DATA TO USE Block Start
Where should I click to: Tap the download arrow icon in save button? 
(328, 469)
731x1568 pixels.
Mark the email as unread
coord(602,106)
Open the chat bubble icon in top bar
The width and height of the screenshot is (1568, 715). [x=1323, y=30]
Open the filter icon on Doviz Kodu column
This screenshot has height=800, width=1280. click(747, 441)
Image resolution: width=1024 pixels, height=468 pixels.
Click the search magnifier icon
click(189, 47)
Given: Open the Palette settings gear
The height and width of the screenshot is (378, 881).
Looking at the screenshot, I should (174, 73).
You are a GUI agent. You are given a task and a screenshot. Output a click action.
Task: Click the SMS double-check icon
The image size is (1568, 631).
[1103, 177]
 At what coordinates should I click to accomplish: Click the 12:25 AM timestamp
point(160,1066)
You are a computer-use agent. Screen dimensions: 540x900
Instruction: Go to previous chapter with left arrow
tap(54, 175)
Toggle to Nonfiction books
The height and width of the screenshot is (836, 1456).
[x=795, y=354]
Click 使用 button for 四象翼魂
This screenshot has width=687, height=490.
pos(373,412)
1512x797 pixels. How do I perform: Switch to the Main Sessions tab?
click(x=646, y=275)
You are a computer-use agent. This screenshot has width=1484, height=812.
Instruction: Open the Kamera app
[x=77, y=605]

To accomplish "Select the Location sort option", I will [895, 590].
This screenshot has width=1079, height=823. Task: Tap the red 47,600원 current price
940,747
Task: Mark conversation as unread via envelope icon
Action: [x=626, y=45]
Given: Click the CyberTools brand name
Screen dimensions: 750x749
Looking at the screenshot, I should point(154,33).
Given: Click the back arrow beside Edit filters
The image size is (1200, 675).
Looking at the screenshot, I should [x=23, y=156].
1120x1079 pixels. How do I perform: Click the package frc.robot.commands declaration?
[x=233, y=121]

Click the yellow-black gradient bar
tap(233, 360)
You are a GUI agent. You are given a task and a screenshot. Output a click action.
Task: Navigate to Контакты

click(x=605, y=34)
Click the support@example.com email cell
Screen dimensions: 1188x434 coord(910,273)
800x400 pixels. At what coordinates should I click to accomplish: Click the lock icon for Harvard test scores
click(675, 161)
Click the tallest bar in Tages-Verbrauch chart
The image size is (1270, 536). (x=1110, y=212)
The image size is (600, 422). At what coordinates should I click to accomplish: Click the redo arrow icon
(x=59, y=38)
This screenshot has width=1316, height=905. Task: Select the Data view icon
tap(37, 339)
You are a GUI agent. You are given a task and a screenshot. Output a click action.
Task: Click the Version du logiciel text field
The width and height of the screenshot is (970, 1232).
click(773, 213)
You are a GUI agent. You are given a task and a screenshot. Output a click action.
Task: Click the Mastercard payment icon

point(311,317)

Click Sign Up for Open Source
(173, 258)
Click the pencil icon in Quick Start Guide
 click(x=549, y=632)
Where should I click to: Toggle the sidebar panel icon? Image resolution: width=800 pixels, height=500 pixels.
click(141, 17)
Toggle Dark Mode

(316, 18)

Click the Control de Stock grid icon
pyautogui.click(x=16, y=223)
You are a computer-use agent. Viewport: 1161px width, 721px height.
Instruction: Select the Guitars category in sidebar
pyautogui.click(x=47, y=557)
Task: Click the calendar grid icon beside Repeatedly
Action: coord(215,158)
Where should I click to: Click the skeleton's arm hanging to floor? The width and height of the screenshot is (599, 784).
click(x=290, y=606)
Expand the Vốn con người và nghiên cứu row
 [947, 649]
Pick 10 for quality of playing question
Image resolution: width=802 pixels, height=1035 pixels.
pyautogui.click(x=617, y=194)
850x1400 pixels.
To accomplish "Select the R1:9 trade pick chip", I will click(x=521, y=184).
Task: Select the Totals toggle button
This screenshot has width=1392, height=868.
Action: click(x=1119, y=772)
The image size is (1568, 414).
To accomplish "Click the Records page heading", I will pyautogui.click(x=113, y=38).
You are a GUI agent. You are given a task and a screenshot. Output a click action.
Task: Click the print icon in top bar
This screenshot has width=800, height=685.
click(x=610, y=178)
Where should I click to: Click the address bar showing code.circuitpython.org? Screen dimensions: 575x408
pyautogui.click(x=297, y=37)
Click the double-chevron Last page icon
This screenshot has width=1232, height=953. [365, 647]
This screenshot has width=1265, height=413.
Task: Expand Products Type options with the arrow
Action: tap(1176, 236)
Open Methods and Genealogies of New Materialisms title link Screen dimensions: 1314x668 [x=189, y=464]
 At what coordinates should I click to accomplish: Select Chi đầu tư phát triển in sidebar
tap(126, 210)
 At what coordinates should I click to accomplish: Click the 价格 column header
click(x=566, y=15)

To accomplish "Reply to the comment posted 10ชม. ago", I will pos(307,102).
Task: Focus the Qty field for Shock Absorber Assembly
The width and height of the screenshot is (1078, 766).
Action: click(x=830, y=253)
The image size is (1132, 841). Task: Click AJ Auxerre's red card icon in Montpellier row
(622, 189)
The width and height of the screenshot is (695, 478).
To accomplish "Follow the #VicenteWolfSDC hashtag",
DATA TO USE Block End
WHAT YOU ARE ASKED TO DO
Give the entries again exactly as they stand.

THE ANSWER
Where should I click to: Tap the download arrow icon in save button? 
(328, 469)
731x1568 pixels.
Mark the email as unread
coord(602,106)
Open the chat bubble icon in top bar
The width and height of the screenshot is (1568, 715). [x=1323, y=30]
Open the filter icon on Doviz Kodu column
This screenshot has height=800, width=1280. click(747, 441)
Image resolution: width=1024 pixels, height=468 pixels.
Click the search magnifier icon
click(189, 47)
Given: Open the Palette settings gear
The height and width of the screenshot is (378, 881).
Looking at the screenshot, I should (174, 73).
You are a GUI agent. You are given a task and a screenshot. Output a click action.
Task: Click the SMS double-check icon
The image size is (1568, 631).
[1103, 177]
 At what coordinates should I click to accomplish: Click the 12:25 AM timestamp
point(160,1066)
You are a computer-use agent. Screen dimensions: 540x900
Instruction: Go to previous chapter with left arrow
tap(54, 175)
Toggle to Nonfiction books
The height and width of the screenshot is (836, 1456).
[x=795, y=354]
Click 使用 button for 四象翼魂
This screenshot has width=687, height=490.
pos(373,412)
1512x797 pixels. How do I perform: Switch to the Main Sessions tab?
click(x=646, y=275)
You are a computer-use agent. This screenshot has width=1484, height=812.
Instruction: Open the Kamera app
[x=77, y=605]

To accomplish "Select the Location sort option", I will [895, 590].
This screenshot has width=1079, height=823. Task: Tap the red 47,600원 current price
940,747
Task: Mark conversation as unread via envelope icon
Action: [x=626, y=45]
Given: Click the CyberTools brand name
Screen dimensions: 750x749
Looking at the screenshot, I should point(154,33).
Given: Click the back arrow beside Edit filters
The image size is (1200, 675).
Looking at the screenshot, I should [x=23, y=156].
1120x1079 pixels. How do I perform: Click the package frc.robot.commands declaration?
[x=233, y=121]

Click the yellow-black gradient bar
tap(233, 360)
You are a GUI agent. You are given a task and a screenshot. Output a click action.
Task: Navigate to Контакты

click(x=605, y=34)
Click the support@example.com email cell
Screen dimensions: 1188x434 coord(910,273)
800x400 pixels. At what coordinates should I click to accomplish: Click the lock icon for Harvard test scores
click(675, 161)
Click the tallest bar in Tages-Verbrauch chart
The image size is (1270, 536). (x=1110, y=212)
The image size is (600, 422). At what coordinates should I click to accomplish: Click the redo arrow icon
(x=59, y=38)
This screenshot has width=1316, height=905. Task: Select the Data view icon
tap(37, 339)
You are a GUI agent. You are given a task and a screenshot. Output a click action.
Task: Click the Version du logiciel text field
The width and height of the screenshot is (970, 1232).
click(773, 213)
You are a GUI agent. You are given a task and a screenshot. Output a click action.
Task: Click the Mastercard payment icon

point(311,317)

Click Sign Up for Open Source
(173, 258)
Click the pencil icon in Quick Start Guide
 click(x=549, y=632)
Where should I click to: Toggle the sidebar panel icon? Image resolution: width=800 pixels, height=500 pixels.
click(141, 17)
Toggle Dark Mode

(316, 18)

Click the Control de Stock grid icon
pyautogui.click(x=16, y=223)
You are a computer-use agent. Viewport: 1161px width, 721px height.
Instruction: Select the Guitars category in sidebar
pyautogui.click(x=47, y=557)
Task: Click the calendar grid icon beside Repeatedly
Action: coord(215,158)
Where should I click to: Click the skeleton's arm hanging to floor? The width and height of the screenshot is (599, 784).
click(x=290, y=606)
Expand the Vốn con người và nghiên cứu row
 [947, 649]
Pick 10 for quality of playing question
Image resolution: width=802 pixels, height=1035 pixels.
pyautogui.click(x=617, y=194)
850x1400 pixels.
To accomplish "Select the R1:9 trade pick chip", I will click(x=521, y=184).
Task: Select the Totals toggle button
This screenshot has width=1392, height=868.
Action: click(x=1119, y=772)
The image size is (1568, 414).
To accomplish "Click the Records page heading", I will pyautogui.click(x=113, y=38).
You are a GUI agent. You are given a task and a screenshot. Output a click action.
Task: Click the print icon in top bar
This screenshot has width=800, height=685.
click(x=610, y=178)
Where should I click to: Click the address bar showing code.circuitpython.org? Screen dimensions: 575x408
pyautogui.click(x=297, y=37)
Click the double-chevron Last page icon
This screenshot has width=1232, height=953. [365, 647]
This screenshot has width=1265, height=413.
Task: Expand Products Type options with the arrow
Action: tap(1176, 236)
Open Methods and Genealogies of New Materialisms title link Screen dimensions: 1314x668 [x=189, y=464]
 At what coordinates should I click to accomplish: Select Chi đầu tư phát triển in sidebar
tap(126, 210)
 At what coordinates should I click to accomplish: Click the 价格 column header
click(x=566, y=15)

To accomplish "Reply to the comment posted 10ชม. ago", I will pos(307,102).
Task: Focus the Qty field for Shock Absorber Assembly
The width and height of the screenshot is (1078, 766).
Action: click(x=830, y=253)
The image size is (1132, 841). Task: Click AJ Auxerre's red card icon in Montpellier row
(622, 189)
The width and height of the screenshot is (695, 478).
To accomplish "Follow the #VicenteWolfSDC hashtag",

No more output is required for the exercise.